表4 未服用过抗凝药患者的危险因素比较〔n(%)〕
ICH是突发的出血性事件,与高致残率和死亡率相关。因此,明确发生ICH的因素非常重要。高血压ICH通常导致基底神经节区血管的破裂,其他在丘脑、小脑,脑干等区域也可发生。然而,随着年龄的增加,老年人可发生脑叶ICH,常发生在顶枕叶,是CAA的典型表现。
既往的研究也表明,积极控制血压是预防ICH关键〔4〕。目前的研究也体现了这一点,在70~89岁老年人群中,CAA的患病率超过50%,而60~69岁的患病率仅为30%〔5〕。
抗血小板聚集药物可增加CAA相关ICH风险〔6〕。这可以通过既往阿司匹林服用情况得到证实(大组:P=0.005,亚组:P=0.029),并且与先前的研究〔7〕结果一致,对于75岁以上老年人,阿司匹林使用增加了ICH风险。相比之下,与高血压ICH相比,氯吡格雷或抗凝剂的使用无显著差异。但由于本研究中氯吡格雷使用率较低,无法推断氯吡格雷与阿司匹林相比具有低出血风险的假设。

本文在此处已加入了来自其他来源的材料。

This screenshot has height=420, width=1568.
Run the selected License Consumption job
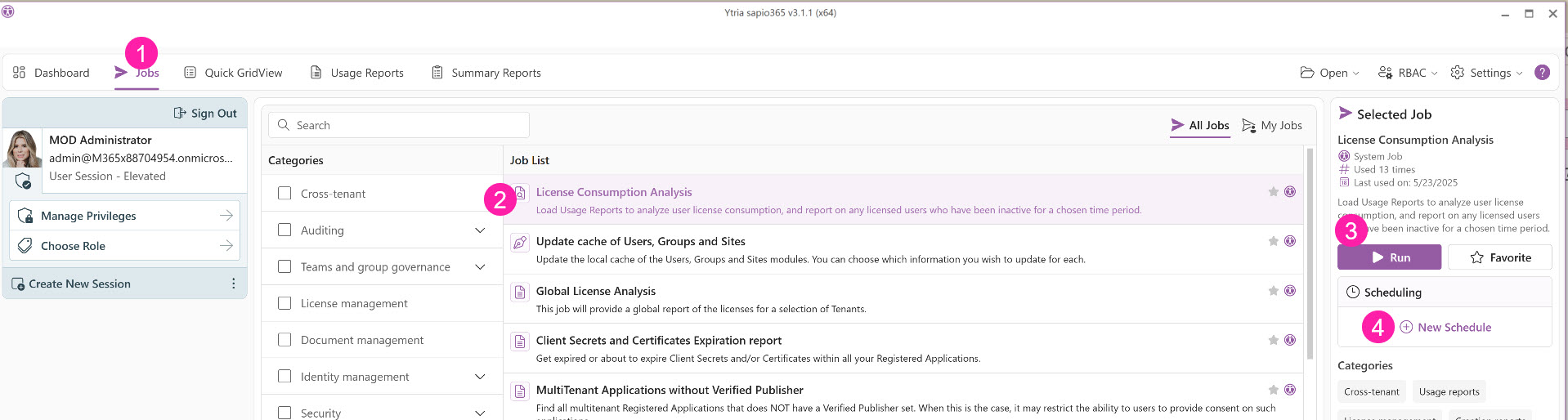[1389, 257]
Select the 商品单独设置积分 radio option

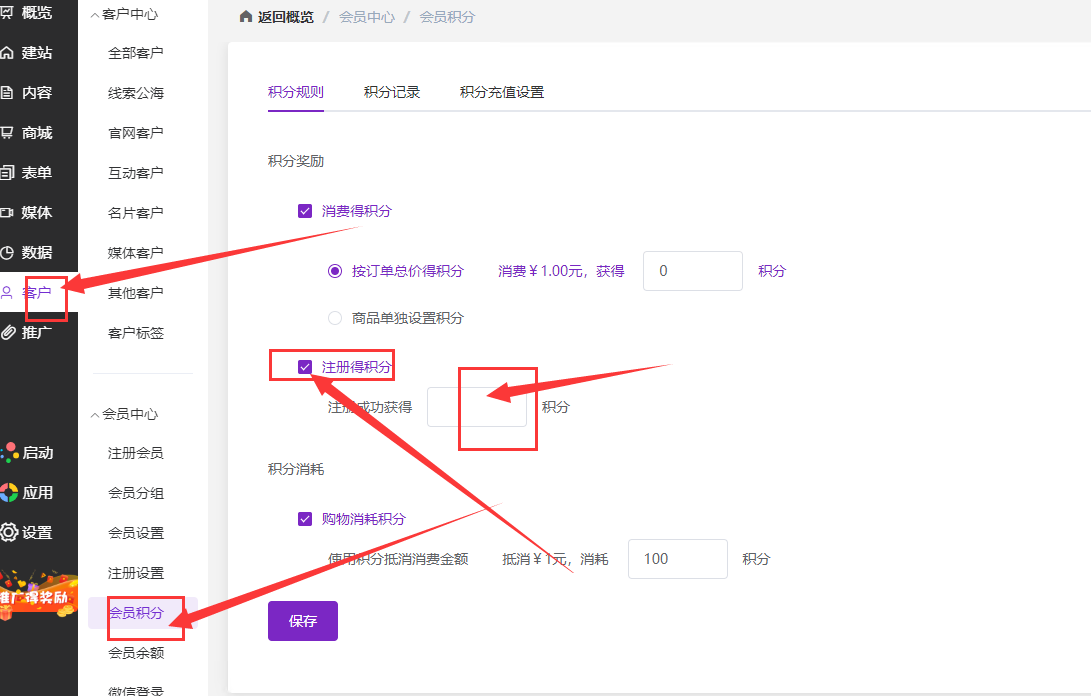point(335,318)
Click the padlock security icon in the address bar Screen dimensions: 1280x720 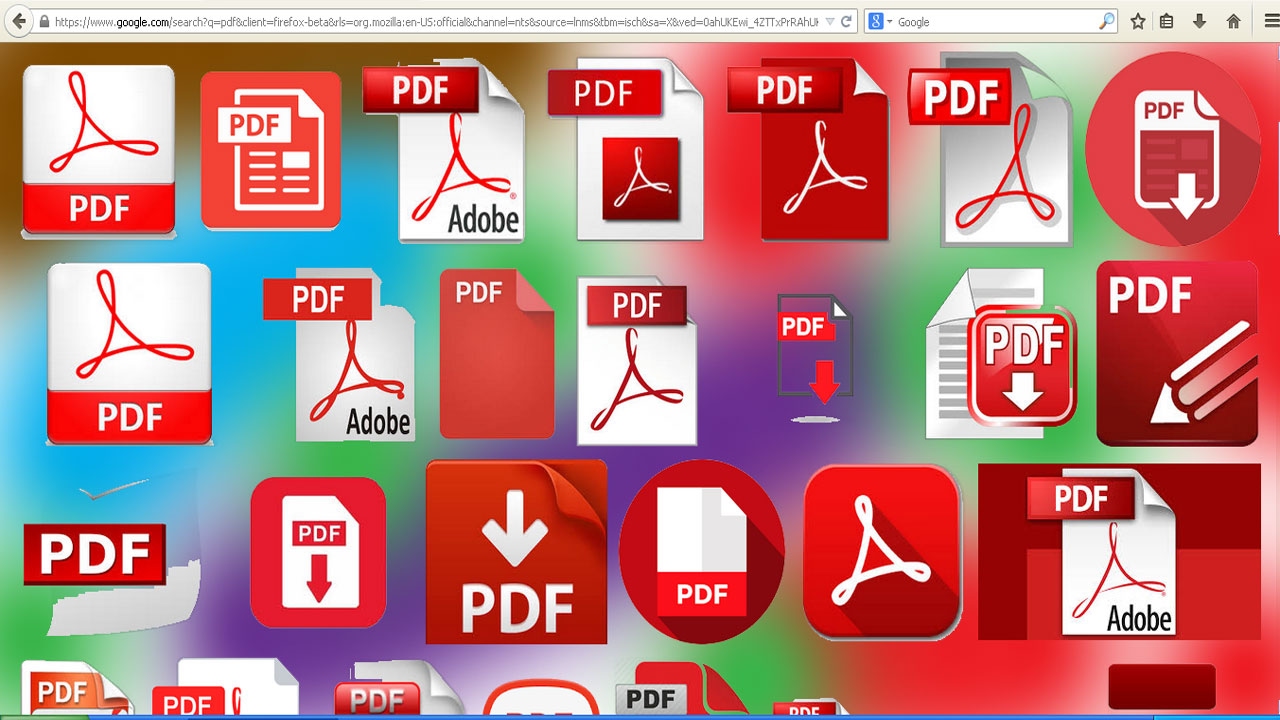click(44, 21)

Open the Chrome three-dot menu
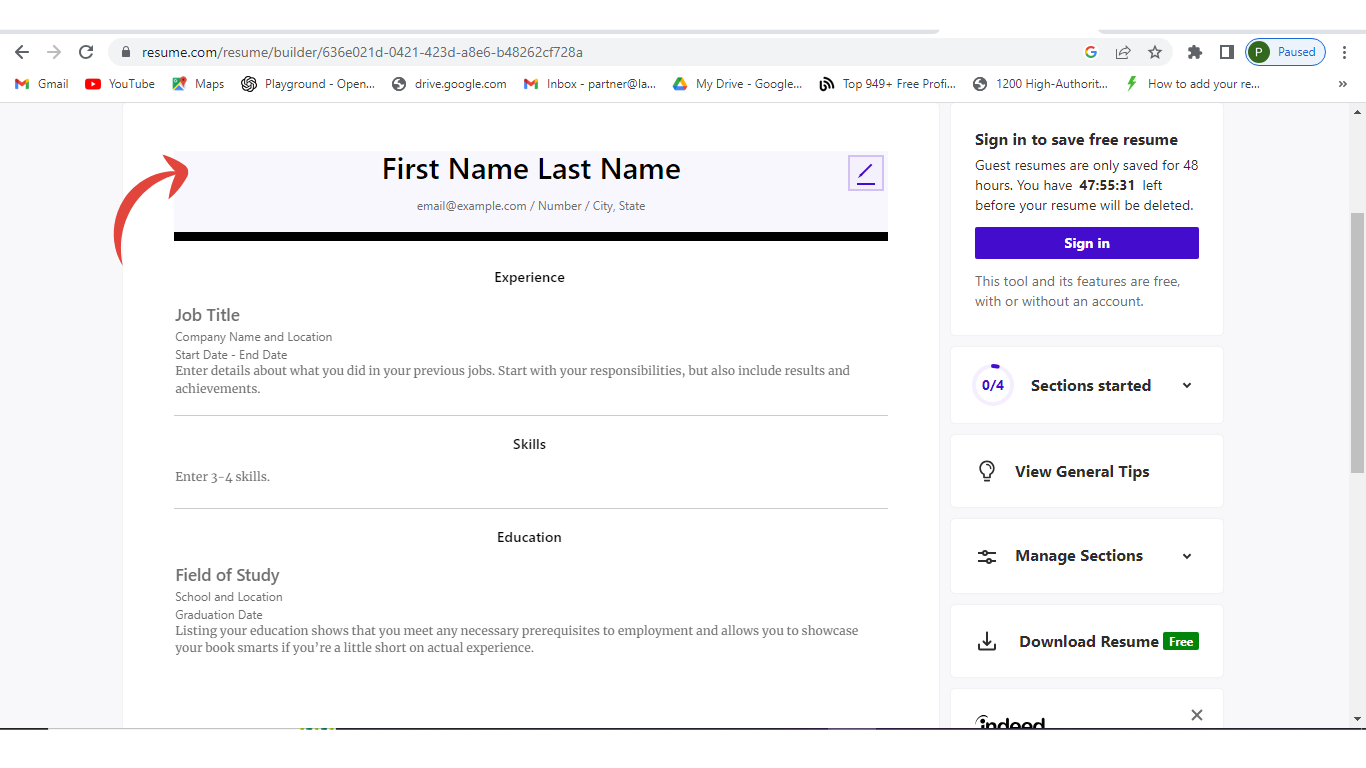coord(1345,52)
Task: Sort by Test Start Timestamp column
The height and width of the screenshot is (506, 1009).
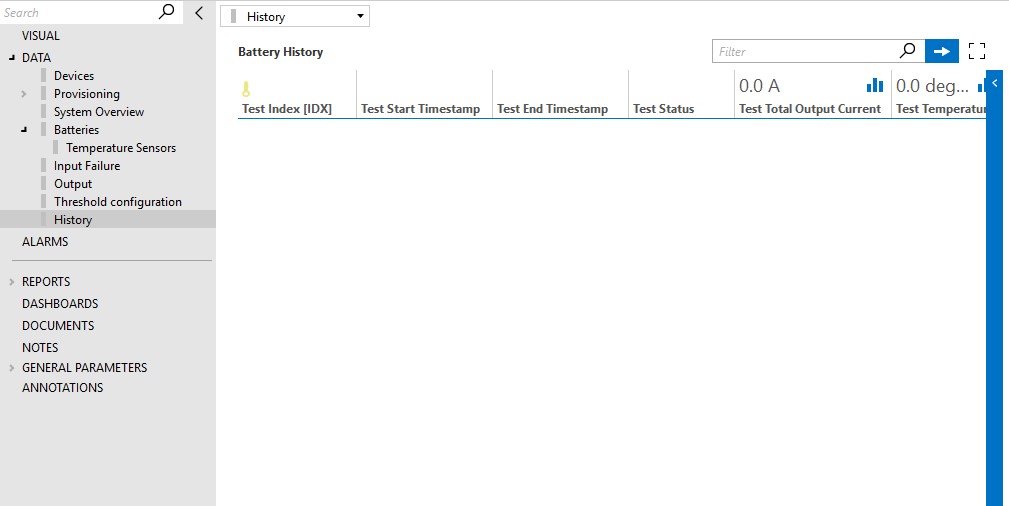Action: tap(420, 109)
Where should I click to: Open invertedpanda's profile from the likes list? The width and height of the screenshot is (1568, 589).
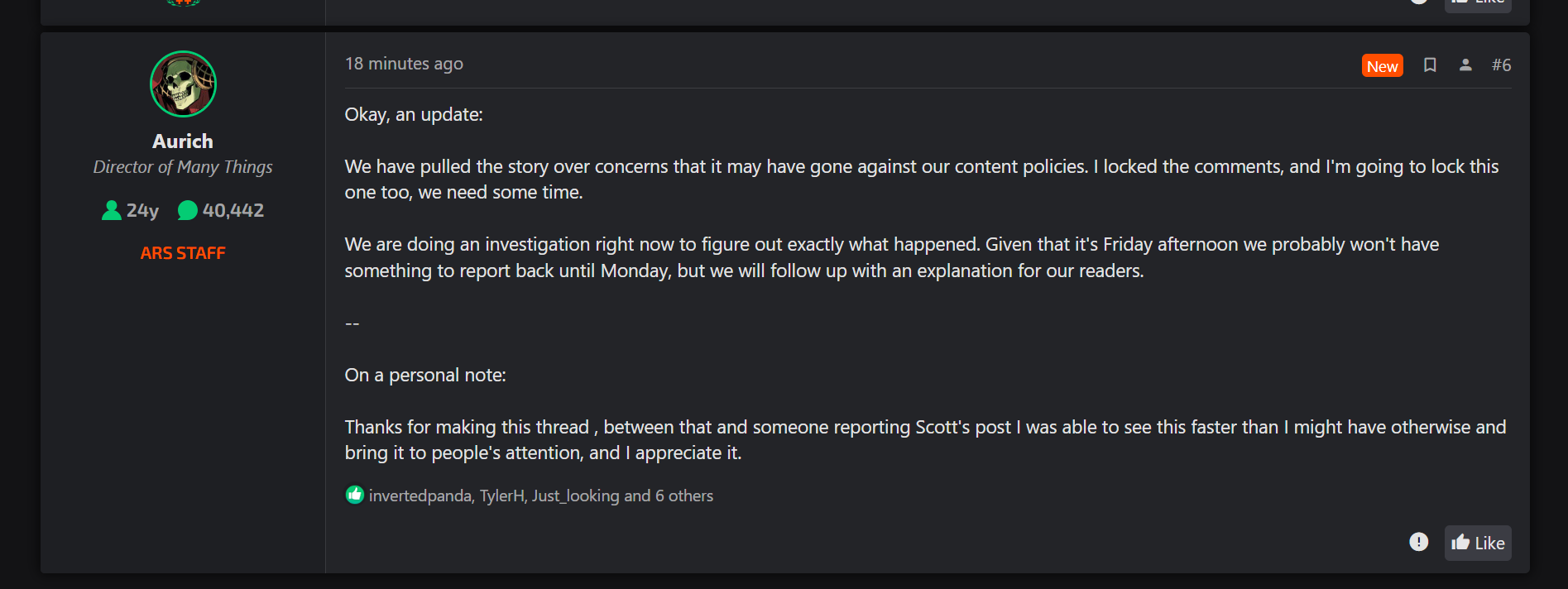click(420, 496)
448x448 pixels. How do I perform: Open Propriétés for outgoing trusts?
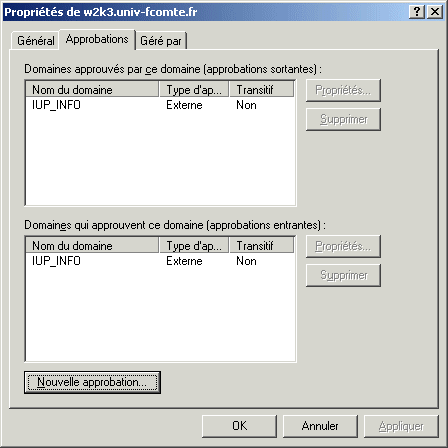[343, 90]
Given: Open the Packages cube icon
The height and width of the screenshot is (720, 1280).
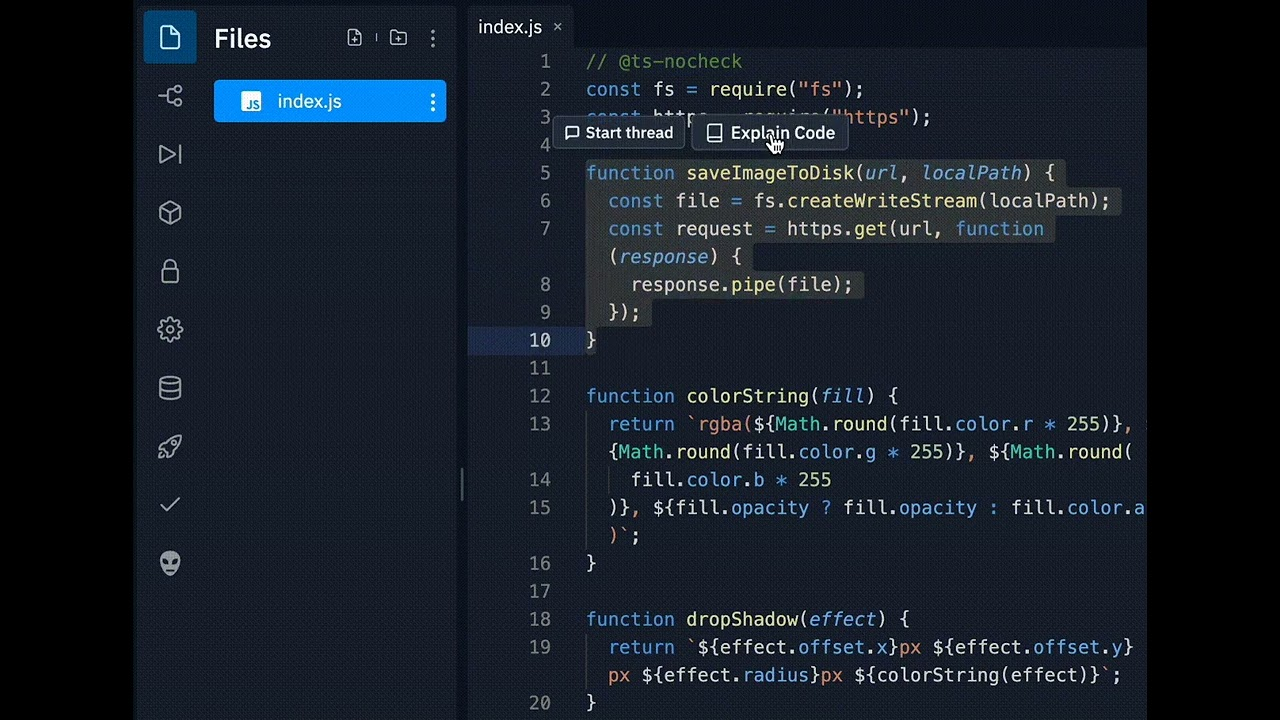Looking at the screenshot, I should pos(170,213).
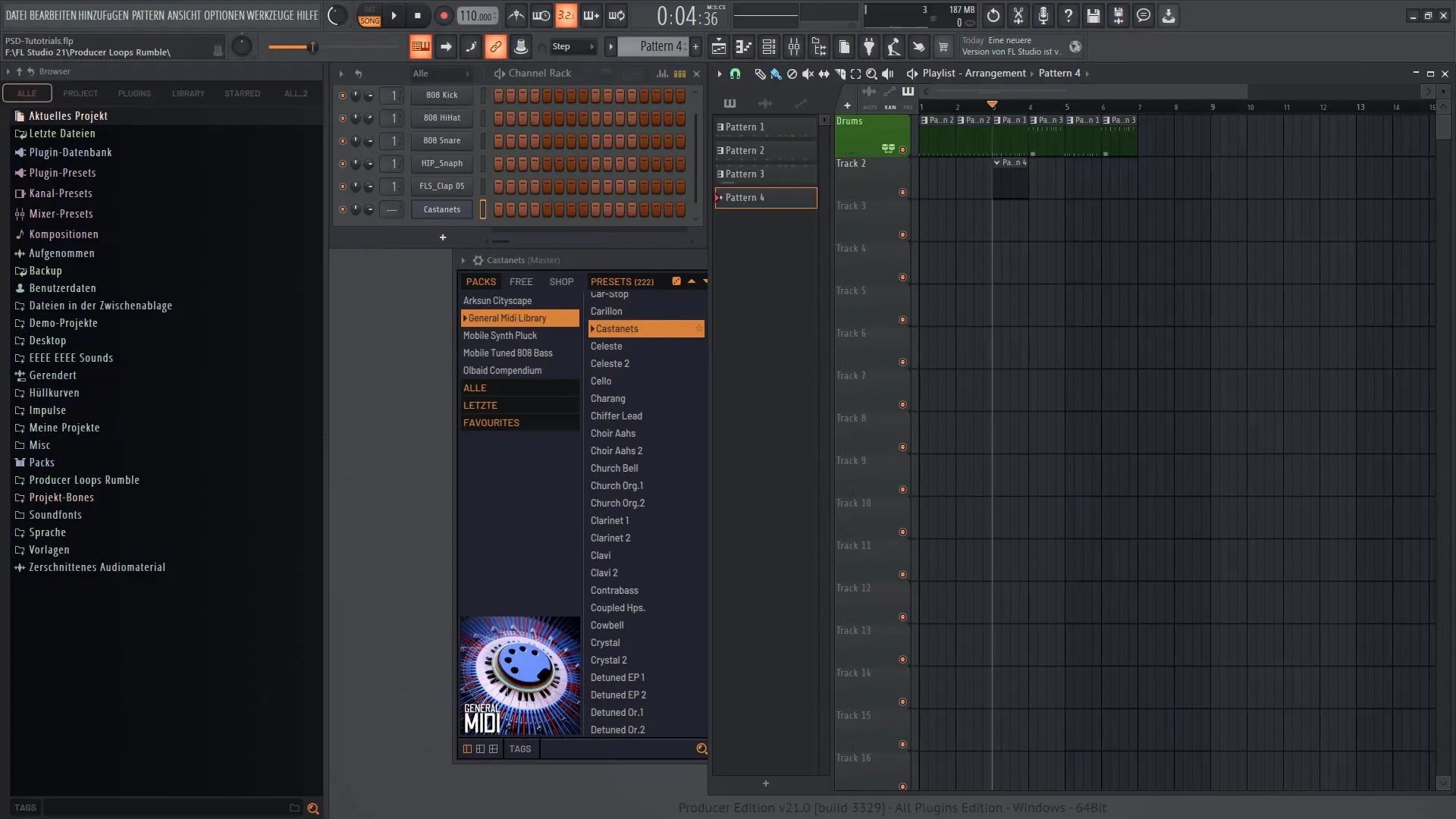This screenshot has height=819, width=1456.
Task: Select the PACKS tab in preset browser
Action: pos(480,281)

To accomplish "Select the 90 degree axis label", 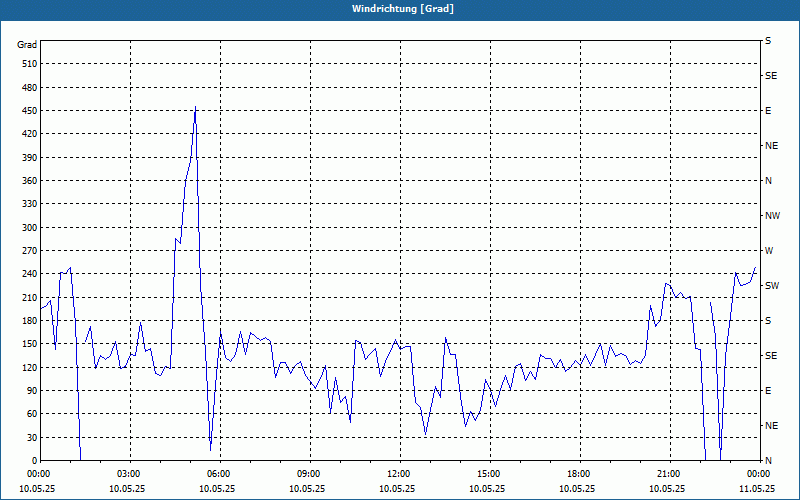I will 30,391.
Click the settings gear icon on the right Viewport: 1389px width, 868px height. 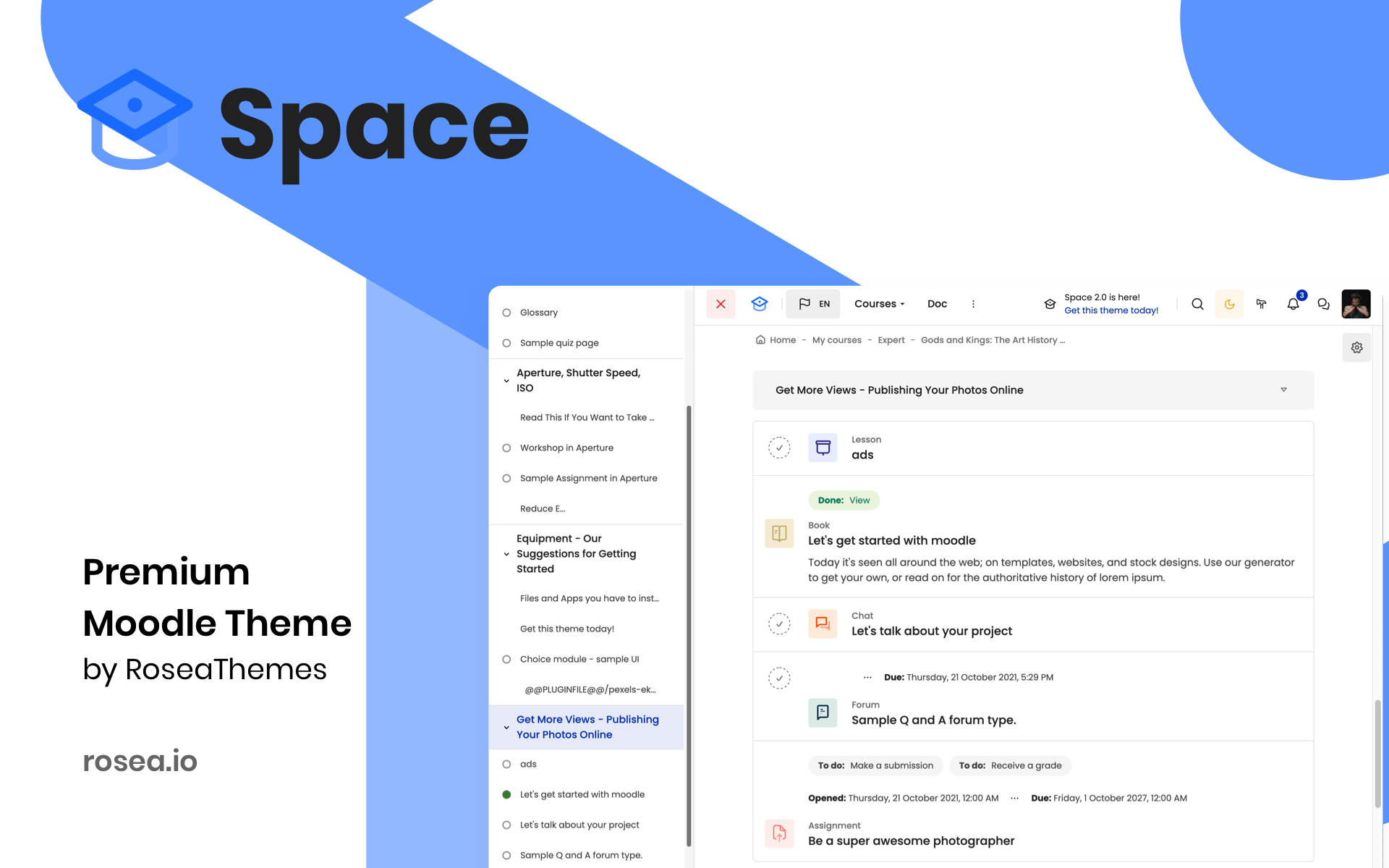(1357, 347)
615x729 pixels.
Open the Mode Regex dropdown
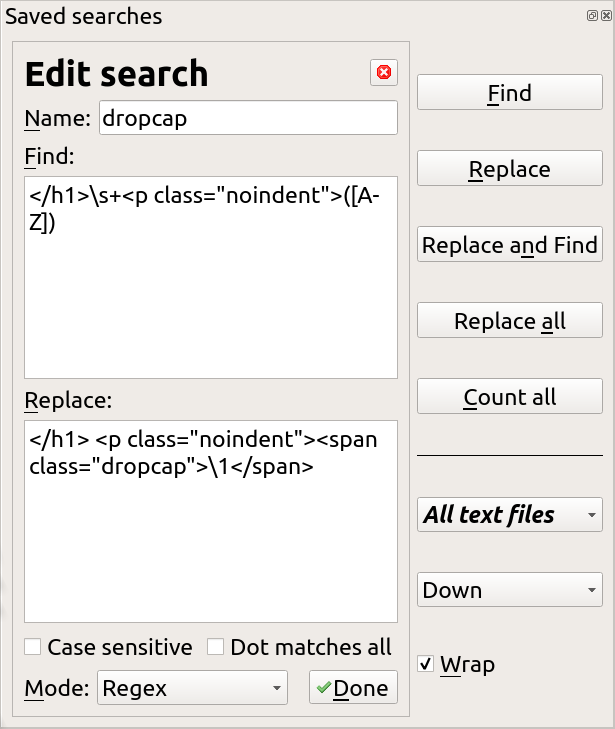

对于抗凝剂(维生素K拮抗剂),已证实增加CAA相关ICH风险〔8〕。载脂蛋白(APO)E2等位基因是CAA相关ICH的遗传危险因素,也意味着当使用维生素K拮抗剂治疗时,CAA相关ICH风险增加〔9〕。与CAA患者相比,高血压ICH患者入院时INR水平升高可能是该组中抗凝治疗的结果。与维生素K拮抗剂相比,NOACs具有更低的ICH风险〔10〕。一项前瞻性研究显示,与维生素K拮抗剂相反,NOACs不会增加微出血的数量〔11〕。但NOACs在多大程度上降低了CAA患者的ICH发生率尚不清楚。
在二级预防领域,他汀类药物可降低脑血管事件发生〔12〕。血清胆固醇水平与ICH发生呈负相关〔13〕。他汀类药物使用是否会增加ICH的发生,尤其是对CAA患者,无法肯定地回答。在一项研究中,他汀类药物使脑叶出血的复发率从14%增加到22%〔14〕。因此,在决定ICH后是否继续或停止他汀治疗时,除了区分脑叶和高血压相关的ICH外,临床医生还应该结合既往病史及全身情况加以考虑。